A cheaper back end does not a cheaper customer price. Companies may keep some efficiency as margin.

The pilot should therefore be judged by actual transfer cost, delivery time, failure rate and transparency, not by the word "blockchain" in the announcement.

What are the risks?

Dollarisation

A dollar-pegged settlement asset can deepen dependence on the US dollar, especially in countries with fragile local currencies.

Even if customers never hold the token, the infrastructure may shift more financial power toward dollar liquidity and foreign issuers.

Issuer and reserve risk

A stablecoin is only as reliable as its reserves, redemption system, legal structure and operational security.
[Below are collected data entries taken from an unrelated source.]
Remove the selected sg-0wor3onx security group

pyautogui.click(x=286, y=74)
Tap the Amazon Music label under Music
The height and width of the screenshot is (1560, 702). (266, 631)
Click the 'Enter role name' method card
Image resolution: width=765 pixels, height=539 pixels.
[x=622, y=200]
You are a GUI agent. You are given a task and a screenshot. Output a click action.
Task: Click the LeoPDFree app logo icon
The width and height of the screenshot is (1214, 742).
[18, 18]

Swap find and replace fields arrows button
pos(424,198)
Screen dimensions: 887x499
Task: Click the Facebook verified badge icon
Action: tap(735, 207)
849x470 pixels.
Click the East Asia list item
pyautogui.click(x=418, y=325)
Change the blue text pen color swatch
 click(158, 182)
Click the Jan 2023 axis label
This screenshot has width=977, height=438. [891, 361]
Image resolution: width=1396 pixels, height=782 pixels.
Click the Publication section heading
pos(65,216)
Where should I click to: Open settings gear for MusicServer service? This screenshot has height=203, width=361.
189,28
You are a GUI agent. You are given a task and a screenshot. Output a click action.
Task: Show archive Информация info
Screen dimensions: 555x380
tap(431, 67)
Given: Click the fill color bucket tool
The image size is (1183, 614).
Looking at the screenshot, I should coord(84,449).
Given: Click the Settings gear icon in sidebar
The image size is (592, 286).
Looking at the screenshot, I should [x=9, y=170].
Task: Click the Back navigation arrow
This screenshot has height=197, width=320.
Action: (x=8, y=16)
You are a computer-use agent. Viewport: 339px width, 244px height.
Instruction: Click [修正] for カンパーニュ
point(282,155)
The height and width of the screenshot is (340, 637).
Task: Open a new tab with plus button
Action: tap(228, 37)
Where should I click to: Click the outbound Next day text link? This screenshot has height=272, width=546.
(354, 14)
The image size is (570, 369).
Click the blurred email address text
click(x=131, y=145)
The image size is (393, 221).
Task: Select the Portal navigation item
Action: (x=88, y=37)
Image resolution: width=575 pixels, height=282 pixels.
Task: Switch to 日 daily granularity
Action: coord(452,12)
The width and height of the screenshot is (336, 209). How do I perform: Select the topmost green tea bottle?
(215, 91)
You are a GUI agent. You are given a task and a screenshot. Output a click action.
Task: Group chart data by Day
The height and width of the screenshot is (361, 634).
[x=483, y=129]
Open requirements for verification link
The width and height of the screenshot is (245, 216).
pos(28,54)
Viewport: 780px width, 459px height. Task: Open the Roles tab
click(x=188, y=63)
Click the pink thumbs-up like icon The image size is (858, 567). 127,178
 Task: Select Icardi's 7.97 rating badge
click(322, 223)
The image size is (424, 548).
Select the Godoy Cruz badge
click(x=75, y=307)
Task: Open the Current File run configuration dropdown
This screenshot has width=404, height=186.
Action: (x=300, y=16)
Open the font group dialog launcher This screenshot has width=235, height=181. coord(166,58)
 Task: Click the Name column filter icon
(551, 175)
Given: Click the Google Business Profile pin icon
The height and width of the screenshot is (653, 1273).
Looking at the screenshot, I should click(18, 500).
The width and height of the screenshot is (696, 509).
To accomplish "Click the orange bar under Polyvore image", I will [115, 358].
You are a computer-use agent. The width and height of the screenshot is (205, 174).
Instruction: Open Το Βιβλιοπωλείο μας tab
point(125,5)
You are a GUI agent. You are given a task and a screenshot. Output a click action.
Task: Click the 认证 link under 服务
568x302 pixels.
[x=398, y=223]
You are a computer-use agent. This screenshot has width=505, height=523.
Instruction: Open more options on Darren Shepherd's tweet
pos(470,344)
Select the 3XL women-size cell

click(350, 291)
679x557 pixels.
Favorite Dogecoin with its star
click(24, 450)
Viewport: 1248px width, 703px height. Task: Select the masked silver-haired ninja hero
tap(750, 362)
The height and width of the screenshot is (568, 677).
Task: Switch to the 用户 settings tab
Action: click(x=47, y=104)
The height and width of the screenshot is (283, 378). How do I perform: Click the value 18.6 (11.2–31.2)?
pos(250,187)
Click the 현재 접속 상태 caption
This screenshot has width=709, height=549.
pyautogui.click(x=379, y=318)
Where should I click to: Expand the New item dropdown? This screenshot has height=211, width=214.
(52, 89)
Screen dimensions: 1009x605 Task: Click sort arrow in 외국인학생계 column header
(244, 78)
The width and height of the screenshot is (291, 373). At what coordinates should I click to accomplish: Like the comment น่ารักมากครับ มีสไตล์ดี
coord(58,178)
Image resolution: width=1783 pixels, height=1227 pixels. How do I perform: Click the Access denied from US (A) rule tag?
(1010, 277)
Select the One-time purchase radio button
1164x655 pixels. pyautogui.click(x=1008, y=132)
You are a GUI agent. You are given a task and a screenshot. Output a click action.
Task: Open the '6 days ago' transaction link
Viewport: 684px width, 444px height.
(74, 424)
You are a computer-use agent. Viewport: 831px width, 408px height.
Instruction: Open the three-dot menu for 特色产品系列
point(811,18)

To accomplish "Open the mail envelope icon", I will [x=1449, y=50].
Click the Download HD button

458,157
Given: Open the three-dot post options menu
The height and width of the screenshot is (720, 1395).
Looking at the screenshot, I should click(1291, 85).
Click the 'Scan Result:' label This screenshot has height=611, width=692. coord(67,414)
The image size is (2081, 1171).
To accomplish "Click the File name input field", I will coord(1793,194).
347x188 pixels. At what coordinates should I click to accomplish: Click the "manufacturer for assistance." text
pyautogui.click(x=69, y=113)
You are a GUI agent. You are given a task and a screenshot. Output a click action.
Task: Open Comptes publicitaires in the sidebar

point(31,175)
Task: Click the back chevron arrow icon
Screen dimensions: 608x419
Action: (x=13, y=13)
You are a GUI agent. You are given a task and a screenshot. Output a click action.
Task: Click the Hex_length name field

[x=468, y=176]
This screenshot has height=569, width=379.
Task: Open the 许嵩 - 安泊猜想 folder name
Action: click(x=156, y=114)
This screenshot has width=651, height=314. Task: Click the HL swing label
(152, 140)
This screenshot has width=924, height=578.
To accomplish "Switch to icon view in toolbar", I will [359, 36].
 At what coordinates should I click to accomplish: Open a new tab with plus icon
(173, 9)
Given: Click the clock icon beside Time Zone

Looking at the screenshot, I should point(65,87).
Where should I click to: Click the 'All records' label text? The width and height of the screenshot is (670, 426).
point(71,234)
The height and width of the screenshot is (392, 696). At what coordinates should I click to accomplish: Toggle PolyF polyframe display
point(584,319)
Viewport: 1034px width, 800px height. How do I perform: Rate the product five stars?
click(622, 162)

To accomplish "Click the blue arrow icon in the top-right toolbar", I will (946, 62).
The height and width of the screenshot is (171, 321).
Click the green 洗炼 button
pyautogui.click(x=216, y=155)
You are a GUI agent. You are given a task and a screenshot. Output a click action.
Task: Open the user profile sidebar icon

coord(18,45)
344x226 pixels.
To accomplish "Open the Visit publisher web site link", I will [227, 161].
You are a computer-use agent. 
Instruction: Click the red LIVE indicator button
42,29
"Stable" is a design promise, not a law of nature.

Regulation

Authorities need clarity on licensing, capital flows, anti-money-laundering rules, data access, consumer recourse and currency policy.

Blockchain and custody risk

Smart-contract flaws, compromised keys, frozen assets or network outages can affect settlement.

Concentration

The system could reduce dependence on correspondent banks while creating dependence on a small group of stablecoin issuers and global payment companies.

New rails can still lead to old toll booths.

Why this is more important than another crypto trading app

Africa's largest crypto opportunity may not be speculation.

It may be invisible financial coordination: settling trade, moving remittances, connecting mobile wallets and reducing the capital trapped between incompatible systems.

That does not require every customer to become a crypto user.

The strongest infrastructure succeeds when people receive the benefit without needing to understand the implementation. Few M-Pesa users think about database replication when sending money. Stablecoins may reach maturity when they become equally unremarkable.

The tecMAMBO take

The DRC pilot is a serious signal that stablecoins are moving into mainstream payment infrastructure.

It is not proof that crypto has solved African remittances. It is not M-Pesa turning customers into token holders. It is a test of whether digital dollars can improve the back office while leaving the front office familiar.

The right question is not whether the pilot uses blockchain.

The right question is whether a Congolese customer sends more money home, pays less, receives it faster and has someone accountable when the transfer fails.

FAQ

Are M-Pesa customers receiving stablecoins?

The pilot is described as using stablecoins behind the scenes for settlement. Customers can continue interacting with mobile money rather than directly holding crypto.

Which country is hosting the pilot?

The initial pilot is in the Democratic Republic of the Congo.

What does Onafriq do?

Onafriq connects payment and mobile money networks across African markets, helping funds move between otherwise separate systems.

Will stablecoins make remittances instant?

They can speed up part of the settlement process, but compliance, foreign exchange, wallet processing and operational checks can still affect delivery time.

Are stablecoins risk-free?

No. Risks include reserves, redemption, regulation, custody, technology, liquidity and dependence on the issuing company.